Il commissario prefettizio Raffaele Cannizzaro ha emanato un'ordinanza urgente a tutela della salute pubblica in seguito all'incendio dell'opificio industriale, disponendo una serie di misure precauzionali per i residenti e le attività ricadenti nel raggio di 500 metri dall'area interessata.

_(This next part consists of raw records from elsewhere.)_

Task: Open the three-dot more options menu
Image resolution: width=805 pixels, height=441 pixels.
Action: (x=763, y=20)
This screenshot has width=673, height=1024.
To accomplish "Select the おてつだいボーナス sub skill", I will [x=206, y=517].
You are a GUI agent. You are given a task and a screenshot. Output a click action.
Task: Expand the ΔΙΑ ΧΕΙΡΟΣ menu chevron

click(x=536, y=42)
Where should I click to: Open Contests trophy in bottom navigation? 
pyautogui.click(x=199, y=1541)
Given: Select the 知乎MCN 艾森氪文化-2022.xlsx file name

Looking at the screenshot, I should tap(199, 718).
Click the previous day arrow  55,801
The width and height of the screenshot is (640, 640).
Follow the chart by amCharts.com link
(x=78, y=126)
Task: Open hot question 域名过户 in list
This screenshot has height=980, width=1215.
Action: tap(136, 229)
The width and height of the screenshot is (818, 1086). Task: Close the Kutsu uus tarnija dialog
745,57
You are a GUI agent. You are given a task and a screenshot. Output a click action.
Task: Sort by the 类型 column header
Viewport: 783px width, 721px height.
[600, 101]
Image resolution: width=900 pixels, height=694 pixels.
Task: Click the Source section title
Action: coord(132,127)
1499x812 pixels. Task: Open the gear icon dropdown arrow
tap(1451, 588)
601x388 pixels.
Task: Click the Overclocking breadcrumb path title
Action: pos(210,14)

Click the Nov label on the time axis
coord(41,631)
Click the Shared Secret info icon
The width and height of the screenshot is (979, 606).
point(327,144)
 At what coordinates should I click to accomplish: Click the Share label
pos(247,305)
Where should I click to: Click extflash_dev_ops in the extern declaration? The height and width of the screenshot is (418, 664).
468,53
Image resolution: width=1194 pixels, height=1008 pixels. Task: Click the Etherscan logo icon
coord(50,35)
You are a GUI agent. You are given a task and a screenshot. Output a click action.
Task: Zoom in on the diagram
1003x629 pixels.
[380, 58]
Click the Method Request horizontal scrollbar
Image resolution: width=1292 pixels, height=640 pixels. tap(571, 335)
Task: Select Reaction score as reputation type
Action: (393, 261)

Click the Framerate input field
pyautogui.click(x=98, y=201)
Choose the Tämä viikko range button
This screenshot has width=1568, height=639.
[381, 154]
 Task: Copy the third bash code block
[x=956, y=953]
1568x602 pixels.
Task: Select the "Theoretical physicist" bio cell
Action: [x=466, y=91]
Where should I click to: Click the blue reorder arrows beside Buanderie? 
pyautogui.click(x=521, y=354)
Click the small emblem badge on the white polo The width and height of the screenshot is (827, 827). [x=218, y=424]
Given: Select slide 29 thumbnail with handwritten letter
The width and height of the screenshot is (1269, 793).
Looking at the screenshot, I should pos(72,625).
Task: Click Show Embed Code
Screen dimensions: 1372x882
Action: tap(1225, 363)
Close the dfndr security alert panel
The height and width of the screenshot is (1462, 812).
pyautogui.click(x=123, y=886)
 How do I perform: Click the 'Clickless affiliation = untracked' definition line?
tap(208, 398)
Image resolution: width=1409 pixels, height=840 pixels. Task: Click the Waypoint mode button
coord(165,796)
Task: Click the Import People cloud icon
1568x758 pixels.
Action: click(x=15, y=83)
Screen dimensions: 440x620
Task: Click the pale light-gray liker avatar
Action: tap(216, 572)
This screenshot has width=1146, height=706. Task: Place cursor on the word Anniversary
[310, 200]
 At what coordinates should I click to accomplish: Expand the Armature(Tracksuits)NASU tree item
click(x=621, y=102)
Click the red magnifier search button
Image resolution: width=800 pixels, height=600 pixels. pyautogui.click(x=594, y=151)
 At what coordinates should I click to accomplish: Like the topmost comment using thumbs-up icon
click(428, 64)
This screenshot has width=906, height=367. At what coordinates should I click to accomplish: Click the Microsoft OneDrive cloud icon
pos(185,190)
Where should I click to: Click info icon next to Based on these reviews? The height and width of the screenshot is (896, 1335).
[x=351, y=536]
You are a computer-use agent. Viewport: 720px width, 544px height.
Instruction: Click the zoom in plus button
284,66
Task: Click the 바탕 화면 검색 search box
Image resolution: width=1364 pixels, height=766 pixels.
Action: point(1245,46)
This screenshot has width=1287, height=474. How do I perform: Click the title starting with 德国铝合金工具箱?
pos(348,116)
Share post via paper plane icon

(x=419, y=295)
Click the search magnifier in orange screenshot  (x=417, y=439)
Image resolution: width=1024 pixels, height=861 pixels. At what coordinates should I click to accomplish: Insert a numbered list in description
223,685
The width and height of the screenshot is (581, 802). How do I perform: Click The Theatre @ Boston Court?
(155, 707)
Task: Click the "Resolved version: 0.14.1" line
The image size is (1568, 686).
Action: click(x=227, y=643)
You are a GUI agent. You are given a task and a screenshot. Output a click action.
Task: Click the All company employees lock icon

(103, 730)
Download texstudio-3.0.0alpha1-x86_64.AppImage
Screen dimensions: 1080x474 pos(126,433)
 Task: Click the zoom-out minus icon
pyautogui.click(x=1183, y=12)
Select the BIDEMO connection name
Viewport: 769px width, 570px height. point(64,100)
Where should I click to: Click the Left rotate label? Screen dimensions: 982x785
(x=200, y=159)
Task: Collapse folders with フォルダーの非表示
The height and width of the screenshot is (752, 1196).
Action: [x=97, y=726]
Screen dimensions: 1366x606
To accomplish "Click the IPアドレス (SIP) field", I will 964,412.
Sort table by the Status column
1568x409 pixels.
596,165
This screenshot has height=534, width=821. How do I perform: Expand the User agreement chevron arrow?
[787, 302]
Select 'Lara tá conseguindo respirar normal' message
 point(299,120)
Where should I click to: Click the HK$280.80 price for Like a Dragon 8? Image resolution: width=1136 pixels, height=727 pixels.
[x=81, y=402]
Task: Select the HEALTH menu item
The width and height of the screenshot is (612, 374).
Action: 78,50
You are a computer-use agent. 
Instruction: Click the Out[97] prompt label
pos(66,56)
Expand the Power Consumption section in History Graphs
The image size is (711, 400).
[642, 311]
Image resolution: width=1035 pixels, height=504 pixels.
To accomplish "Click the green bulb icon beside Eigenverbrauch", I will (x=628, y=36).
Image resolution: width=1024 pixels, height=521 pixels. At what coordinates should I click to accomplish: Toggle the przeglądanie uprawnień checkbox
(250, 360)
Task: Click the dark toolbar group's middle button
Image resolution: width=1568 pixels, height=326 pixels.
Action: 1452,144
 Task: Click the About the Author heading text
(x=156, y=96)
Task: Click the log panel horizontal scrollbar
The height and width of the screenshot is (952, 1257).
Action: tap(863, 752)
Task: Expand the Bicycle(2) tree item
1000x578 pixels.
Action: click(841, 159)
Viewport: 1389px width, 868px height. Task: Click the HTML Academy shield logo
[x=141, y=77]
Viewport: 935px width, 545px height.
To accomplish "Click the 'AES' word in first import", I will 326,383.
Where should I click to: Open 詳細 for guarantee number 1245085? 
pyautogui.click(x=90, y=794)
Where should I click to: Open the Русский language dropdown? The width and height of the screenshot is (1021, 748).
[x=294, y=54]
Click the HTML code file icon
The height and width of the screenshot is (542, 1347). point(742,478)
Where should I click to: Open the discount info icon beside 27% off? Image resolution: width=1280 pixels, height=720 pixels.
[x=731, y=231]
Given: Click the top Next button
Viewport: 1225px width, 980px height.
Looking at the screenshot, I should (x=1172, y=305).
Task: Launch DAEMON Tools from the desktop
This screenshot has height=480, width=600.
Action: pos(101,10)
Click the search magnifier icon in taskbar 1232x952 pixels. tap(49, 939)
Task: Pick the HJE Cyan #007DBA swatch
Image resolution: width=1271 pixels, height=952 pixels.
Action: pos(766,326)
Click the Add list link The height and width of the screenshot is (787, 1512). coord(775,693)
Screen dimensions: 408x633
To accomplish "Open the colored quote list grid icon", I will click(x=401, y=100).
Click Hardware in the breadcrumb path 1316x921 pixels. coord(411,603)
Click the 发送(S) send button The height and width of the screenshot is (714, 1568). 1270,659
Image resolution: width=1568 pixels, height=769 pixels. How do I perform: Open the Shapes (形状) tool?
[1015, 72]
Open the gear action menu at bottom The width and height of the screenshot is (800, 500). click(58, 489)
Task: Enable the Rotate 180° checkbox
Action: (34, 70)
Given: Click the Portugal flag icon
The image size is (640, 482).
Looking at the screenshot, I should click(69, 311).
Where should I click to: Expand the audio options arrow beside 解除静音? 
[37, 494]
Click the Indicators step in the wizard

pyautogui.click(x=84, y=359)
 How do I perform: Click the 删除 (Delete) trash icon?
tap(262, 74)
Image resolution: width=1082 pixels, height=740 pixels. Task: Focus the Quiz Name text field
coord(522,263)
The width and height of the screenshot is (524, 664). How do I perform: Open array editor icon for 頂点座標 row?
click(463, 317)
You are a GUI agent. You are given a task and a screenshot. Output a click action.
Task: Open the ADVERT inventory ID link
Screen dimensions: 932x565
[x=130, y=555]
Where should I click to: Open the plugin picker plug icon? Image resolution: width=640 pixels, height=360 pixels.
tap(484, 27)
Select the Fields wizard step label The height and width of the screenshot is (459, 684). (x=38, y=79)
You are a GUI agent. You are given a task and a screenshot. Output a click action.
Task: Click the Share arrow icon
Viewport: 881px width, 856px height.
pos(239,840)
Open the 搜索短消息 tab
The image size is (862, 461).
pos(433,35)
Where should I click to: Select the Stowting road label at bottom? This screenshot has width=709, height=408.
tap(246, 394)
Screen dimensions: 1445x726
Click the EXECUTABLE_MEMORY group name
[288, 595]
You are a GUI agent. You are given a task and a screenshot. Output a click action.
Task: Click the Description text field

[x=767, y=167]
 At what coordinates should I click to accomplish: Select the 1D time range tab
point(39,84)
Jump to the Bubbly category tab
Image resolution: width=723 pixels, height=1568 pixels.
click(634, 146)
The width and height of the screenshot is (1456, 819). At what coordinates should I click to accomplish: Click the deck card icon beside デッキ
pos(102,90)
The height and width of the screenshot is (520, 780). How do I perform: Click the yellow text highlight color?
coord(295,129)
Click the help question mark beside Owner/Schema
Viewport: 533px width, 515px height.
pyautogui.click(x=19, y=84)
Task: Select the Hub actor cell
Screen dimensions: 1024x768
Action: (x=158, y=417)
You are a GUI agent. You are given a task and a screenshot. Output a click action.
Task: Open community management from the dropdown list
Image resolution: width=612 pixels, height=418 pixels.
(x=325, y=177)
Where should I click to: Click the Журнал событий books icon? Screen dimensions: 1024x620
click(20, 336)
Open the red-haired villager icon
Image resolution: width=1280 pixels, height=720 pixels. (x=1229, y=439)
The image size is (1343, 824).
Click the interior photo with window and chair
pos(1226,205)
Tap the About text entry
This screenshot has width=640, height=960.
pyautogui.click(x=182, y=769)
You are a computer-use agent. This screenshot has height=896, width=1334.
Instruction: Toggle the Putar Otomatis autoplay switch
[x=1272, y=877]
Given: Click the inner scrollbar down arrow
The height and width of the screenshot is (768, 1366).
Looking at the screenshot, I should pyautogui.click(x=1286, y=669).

Il provvedimento resterà in vigore fino a nuova disposizione e in attesa degli esiti delle verifiche ambientali dell'ARPAC.
"A tutta la popolazione residente nel perimetro di 500 m dall'opificio industriale, in via precauzionale, per le motivazioni espresse in narrativa e qui richiamate, riservato ogni altro provvedimento, ad horas:
La disattivazione degli impianti di areazione forzata e/o di condizionamento e la chiusura degli infissi esterni (finestre e balconi) degli immobili;
Il divieto di stendere panni all'esterno degli edifici;
Il divieto del consumo e/o della vendita di frutta e ortaggi raccolti in data successiva all'incendio nelle zone potenzialmente interessate dalla ricaduta dei fumi;
Il divieto di attingere risorse idriche a fini alimentari da vasche e pozzi non protetti dalla precipitazione aerea;
Il divieto di pascolo nelle aree interessate dalla ricaduta dei fumi;
il tutto fino a revoca della presente ordinanza, subordinata alle risultanze delle indagini ARPAC".